# orange lights



## kerryike (Oct 5, 2006)

Many last year (including myself) were in the hunt for orange spotlight bulbs without much success. I found a site that offers spiral flourescent 60 watt replacement bulbs that may be of help if you use the reflective shop lights.

They may only be a 60 watt equivalent, but at least they're the right color. The info is here: http://www.nolico.com/saveenergy/13_watt_colored_swirl_cfls.htm

Just thought I'd share. Hopefully this may help some out who are looking for orange bulbs.


----------



## Fookie (Aug 27, 2007)

I found those bulbs at a local Walmart for $4.99 each. That is the only Walmart I have seen them at.
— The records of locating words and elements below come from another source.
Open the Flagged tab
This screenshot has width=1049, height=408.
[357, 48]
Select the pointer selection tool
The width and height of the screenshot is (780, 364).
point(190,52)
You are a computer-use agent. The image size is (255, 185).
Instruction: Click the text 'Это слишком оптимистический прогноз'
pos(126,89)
The red and orange are almost the same color and give off good light.


----------



## arcuhtek (Oct 5, 2007)

I use my PAR -38 outdoors (rated for indoors only...so rain and Par 38's dont mix) which are VERY low cost stage lights and have a lens "track" mounted on them so you can insert the color (plastic/mylar???) lens into each one. They came with several sheets of this color...which you trim to fit. All I do to get orange is one sheet of red and one sheet of yellow....cut them..slide into the track and turn the light on......ORANGE. And at 100 watts each.....well its ORANGE


----------